→ **Your assignment**
Your task is to output all the records below, word for word.

→ **Stored items**
============================================================

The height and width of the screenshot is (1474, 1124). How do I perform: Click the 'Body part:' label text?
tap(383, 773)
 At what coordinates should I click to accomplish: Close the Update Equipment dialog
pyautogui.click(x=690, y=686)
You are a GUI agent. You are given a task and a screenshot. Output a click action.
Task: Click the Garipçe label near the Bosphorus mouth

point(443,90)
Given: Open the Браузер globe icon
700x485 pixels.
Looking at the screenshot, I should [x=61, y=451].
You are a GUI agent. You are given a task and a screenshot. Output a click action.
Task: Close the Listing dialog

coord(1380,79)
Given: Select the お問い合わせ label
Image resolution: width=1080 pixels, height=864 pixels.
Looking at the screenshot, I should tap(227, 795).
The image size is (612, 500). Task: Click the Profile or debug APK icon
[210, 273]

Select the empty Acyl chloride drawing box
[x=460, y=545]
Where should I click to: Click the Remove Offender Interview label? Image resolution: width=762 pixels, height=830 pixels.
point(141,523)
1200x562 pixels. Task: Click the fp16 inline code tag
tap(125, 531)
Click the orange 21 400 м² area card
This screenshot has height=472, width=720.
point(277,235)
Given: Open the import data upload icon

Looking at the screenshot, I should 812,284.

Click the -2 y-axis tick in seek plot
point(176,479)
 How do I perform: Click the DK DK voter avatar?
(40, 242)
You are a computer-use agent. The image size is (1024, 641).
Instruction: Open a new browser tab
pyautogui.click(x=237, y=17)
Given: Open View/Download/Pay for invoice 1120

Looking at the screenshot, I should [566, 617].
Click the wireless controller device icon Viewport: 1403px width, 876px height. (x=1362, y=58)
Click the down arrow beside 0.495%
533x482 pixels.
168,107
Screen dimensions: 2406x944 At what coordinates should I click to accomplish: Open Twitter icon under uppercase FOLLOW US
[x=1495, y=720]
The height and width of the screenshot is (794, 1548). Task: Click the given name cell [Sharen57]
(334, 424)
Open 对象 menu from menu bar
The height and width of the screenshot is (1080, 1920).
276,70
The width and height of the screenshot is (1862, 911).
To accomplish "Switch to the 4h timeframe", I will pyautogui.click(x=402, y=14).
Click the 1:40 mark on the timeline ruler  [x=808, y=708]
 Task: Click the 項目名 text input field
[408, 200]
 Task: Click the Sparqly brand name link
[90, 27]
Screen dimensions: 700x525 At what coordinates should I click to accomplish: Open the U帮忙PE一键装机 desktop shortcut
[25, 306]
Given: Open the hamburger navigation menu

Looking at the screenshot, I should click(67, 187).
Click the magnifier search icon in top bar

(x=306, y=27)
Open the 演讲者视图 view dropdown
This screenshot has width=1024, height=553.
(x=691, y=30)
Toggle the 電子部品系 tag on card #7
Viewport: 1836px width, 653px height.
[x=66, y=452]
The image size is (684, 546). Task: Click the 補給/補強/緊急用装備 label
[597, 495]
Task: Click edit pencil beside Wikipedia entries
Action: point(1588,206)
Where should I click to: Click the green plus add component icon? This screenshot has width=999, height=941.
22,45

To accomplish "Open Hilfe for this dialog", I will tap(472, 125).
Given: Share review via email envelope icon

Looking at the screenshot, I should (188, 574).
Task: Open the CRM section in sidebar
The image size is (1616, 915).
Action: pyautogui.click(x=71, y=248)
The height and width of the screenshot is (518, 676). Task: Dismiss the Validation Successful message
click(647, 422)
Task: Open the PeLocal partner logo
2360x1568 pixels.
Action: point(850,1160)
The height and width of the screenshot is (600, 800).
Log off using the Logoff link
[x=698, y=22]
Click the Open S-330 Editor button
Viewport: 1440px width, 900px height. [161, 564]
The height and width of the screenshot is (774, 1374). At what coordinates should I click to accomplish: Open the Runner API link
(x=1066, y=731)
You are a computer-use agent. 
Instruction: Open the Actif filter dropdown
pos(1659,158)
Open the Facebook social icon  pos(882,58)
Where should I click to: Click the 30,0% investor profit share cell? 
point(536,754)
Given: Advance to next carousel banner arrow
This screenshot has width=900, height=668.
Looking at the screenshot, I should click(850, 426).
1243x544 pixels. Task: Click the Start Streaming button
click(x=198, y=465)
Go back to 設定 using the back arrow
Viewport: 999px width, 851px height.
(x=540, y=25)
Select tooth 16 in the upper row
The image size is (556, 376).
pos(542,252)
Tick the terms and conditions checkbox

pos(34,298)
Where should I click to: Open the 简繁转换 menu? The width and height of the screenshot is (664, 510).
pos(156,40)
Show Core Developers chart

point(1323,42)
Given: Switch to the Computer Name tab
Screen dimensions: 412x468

============================================================

→ **Answer to this task**
The height and width of the screenshot is (1474, 1124). How do I perform: Click the 'Body part:' label text?
tap(383, 773)
 At what coordinates should I click to accomplish: Close the Update Equipment dialog
pyautogui.click(x=690, y=686)
You are a GUI agent. You are given a task and a screenshot. Output a click action.
Task: Click the Garipçe label near the Bosphorus mouth

point(443,90)
Given: Open the Браузер globe icon
700x485 pixels.
Looking at the screenshot, I should [x=61, y=451].
You are a GUI agent. You are given a task and a screenshot. Output a click action.
Task: Close the Listing dialog

coord(1380,79)
Given: Select the お問い合わせ label
Image resolution: width=1080 pixels, height=864 pixels.
Looking at the screenshot, I should tap(227, 795).
The image size is (612, 500). Task: Click the Profile or debug APK icon
[210, 273]

Select the empty Acyl chloride drawing box
[x=460, y=545]
Where should I click to: Click the Remove Offender Interview label? Image resolution: width=762 pixels, height=830 pixels.
point(141,523)
1200x562 pixels. Task: Click the fp16 inline code tag
tap(125, 531)
Click the orange 21 400 м² area card
This screenshot has height=472, width=720.
point(277,235)
Given: Open the import data upload icon

Looking at the screenshot, I should 812,284.

Click the -2 y-axis tick in seek plot
point(176,479)
 How do I perform: Click the DK DK voter avatar?
(40, 242)
You are a computer-use agent. The image size is (1024, 641).
Instruction: Open a new browser tab
pyautogui.click(x=237, y=17)
Given: Open View/Download/Pay for invoice 1120

Looking at the screenshot, I should [566, 617].
Click the wireless controller device icon Viewport: 1403px width, 876px height. (x=1362, y=58)
Click the down arrow beside 0.495%
533x482 pixels.
168,107
Screen dimensions: 2406x944 At what coordinates should I click to accomplish: Open Twitter icon under uppercase FOLLOW US
[x=1495, y=720]
The height and width of the screenshot is (794, 1548). Task: Click the given name cell [Sharen57]
(334, 424)
Open 对象 menu from menu bar
The height and width of the screenshot is (1080, 1920).
276,70
The width and height of the screenshot is (1862, 911).
To accomplish "Switch to the 4h timeframe", I will pyautogui.click(x=402, y=14).
Click the 1:40 mark on the timeline ruler  [x=808, y=708]
 Task: Click the 項目名 text input field
[408, 200]
 Task: Click the Sparqly brand name link
[90, 27]
Screen dimensions: 700x525 At what coordinates should I click to accomplish: Open the U帮忙PE一键装机 desktop shortcut
[25, 306]
Given: Open the hamburger navigation menu

Looking at the screenshot, I should click(67, 187).
Click the magnifier search icon in top bar

(x=306, y=27)
Open the 演讲者视图 view dropdown
This screenshot has width=1024, height=553.
(x=691, y=30)
Toggle the 電子部品系 tag on card #7
Viewport: 1836px width, 653px height.
[x=66, y=452]
The image size is (684, 546). Task: Click the 補給/補強/緊急用装備 label
[597, 495]
Task: Click edit pencil beside Wikipedia entries
Action: point(1588,206)
Where should I click to: Click the green plus add component icon? This screenshot has width=999, height=941.
22,45

To accomplish "Open Hilfe for this dialog", I will tap(472, 125).
Given: Share review via email envelope icon

Looking at the screenshot, I should (188, 574).
Task: Open the CRM section in sidebar
The image size is (1616, 915).
Action: pyautogui.click(x=71, y=248)
The height and width of the screenshot is (518, 676). Task: Dismiss the Validation Successful message
click(647, 422)
Task: Open the PeLocal partner logo
2360x1568 pixels.
Action: point(850,1160)
The height and width of the screenshot is (600, 800).
Log off using the Logoff link
[x=698, y=22]
Click the Open S-330 Editor button
Viewport: 1440px width, 900px height. [161, 564]
The height and width of the screenshot is (774, 1374). At what coordinates should I click to accomplish: Open the Runner API link
(x=1066, y=731)
You are a computer-use agent. 
Instruction: Open the Actif filter dropdown
pos(1659,158)
Open the Facebook social icon  pos(882,58)
Where should I click to: Click the 30,0% investor profit share cell? 
point(536,754)
Given: Advance to next carousel banner arrow
This screenshot has width=900, height=668.
Looking at the screenshot, I should click(850, 426).
1243x544 pixels. Task: Click the Start Streaming button
click(x=198, y=465)
Go back to 設定 using the back arrow
Viewport: 999px width, 851px height.
(x=540, y=25)
Select tooth 16 in the upper row
The image size is (556, 376).
pos(542,252)
Tick the terms and conditions checkbox

pos(34,298)
Where should I click to: Open the 简繁转换 menu? The width and height of the screenshot is (664, 510).
pos(156,40)
Show Core Developers chart

point(1323,42)
Given: Switch to the Computer Name tab
Screen dimensions: 412x468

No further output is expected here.